Archie’s comics had a considerable advantage when it came to sales to the general public. The company had a long tradition unsullied by any concerns about the corrupting influence of comicbooks, and had even succeeded in repeatedly wrapping itself in the flag. Why, Archie Comics were practically expressions of patriotism in themselves, regardless of the subject matter at hand. Still well-known through media tie-ins, Archie’s comics offered a comfortingly conformist and colourful reading experience that seemed both timeless and, after the fashion of Saturday morning cartoons, contemporary. For parents and children being processed through the tills of America’s supermarkets, Archie’s digests made for an affordable and cheerful indulgence. If the digests cost more than twice a typical Archie comic, that fact was hardly obvious in the pay-here queues, where there were other comics to inspire a comparison of prices.

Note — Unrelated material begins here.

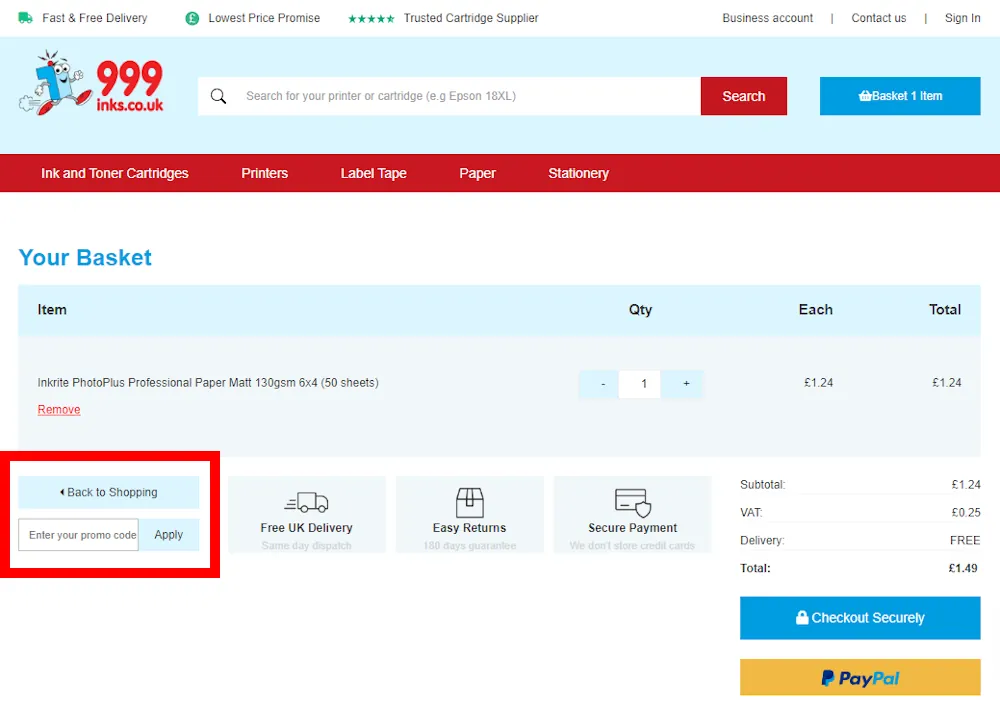Pay using the PayPal button
The image size is (1000, 708).
859,677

And with its decades of stories to be dusted off and reprinted, Archie was perfectly suited to supplying a seemingly endless conveyor belt worth of digest titles. Brand recognition was high, costs were low, and the company had, even as newsstand sales continued to plummet, a perfect outlet for its product. By the 1980s, Betty and Veronica digests became a particular success. The new marketplace had brought new oppurtunities, new preferences. No other publisher could compete with those comics in those spaces.

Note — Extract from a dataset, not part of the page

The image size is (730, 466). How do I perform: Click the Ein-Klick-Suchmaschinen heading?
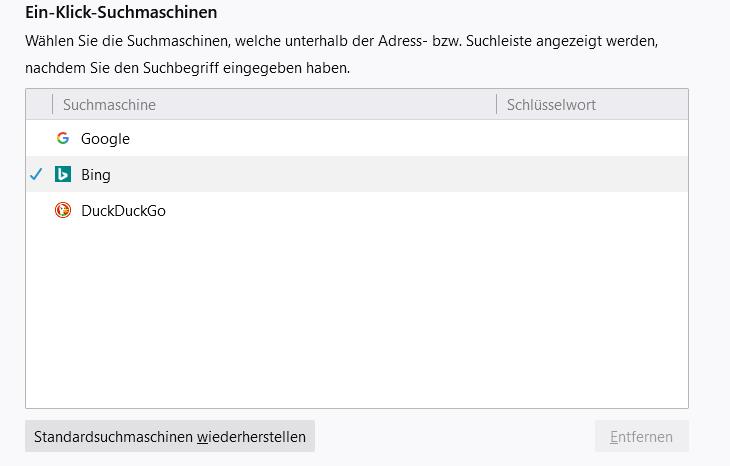[121, 13]
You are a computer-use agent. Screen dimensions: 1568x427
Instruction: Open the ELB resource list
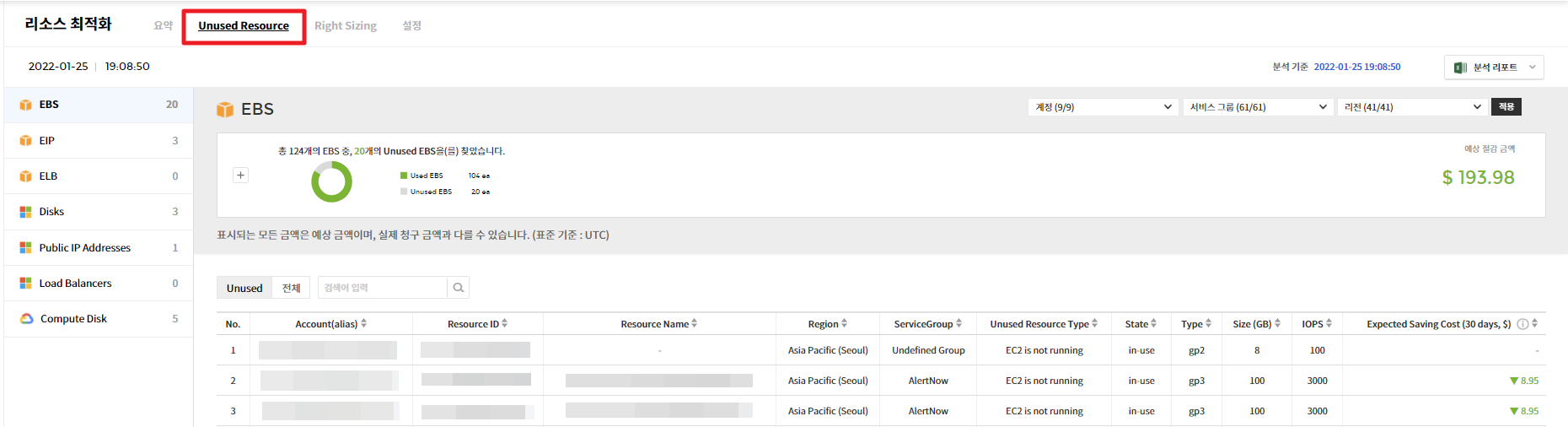[x=48, y=176]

Seen in the broader context of the rest of the Seventies, Atlas’ Vicki seems like, at best, a short-term wager rather than an economically sustainable model. What did it matter that Vicki’s extra-sized issues went for 50 cents rather than the half of that that the rest of Atlas’ comics did? Yes, the prospect for higher profits was there, but was there a lasting market for such shoddy product? (Archie’s 60c digests, to my unturored eye, may have turned an greater profit than that 10c difference when lower paper/printing costs are taken into account.) Of course, Martin Goodman had made much of his fortune from moment-to-moment trend-jumping, and a publishing venture that only turned a profit for a mere month or two would have most probably not concerned him. But in Vicki’s form and content, we can see a great deal of what went wrong with Atlas Comics. Pursuing decades-old short-term exploitation strategies in a rapidly changing marketplace was not what the age called for. The Goodmans were hardly the only people who failed to grasp that the ground under them was changing, and changing dramatically, and that it would continue to do so without pause. But Atlas swamped the newsstands with mostly third-rate product, and appeared to care little for anything but immediate profit. The company was a huge gamble based on redundant practises. It would all prove to be, as events would soon underscore, commercial suicide. More canny operators had already seen something of possible paths forward that Martin Goodman, who thought of himself as the publishing brains behind Marvel’s success, had never, it appears, once even imagined.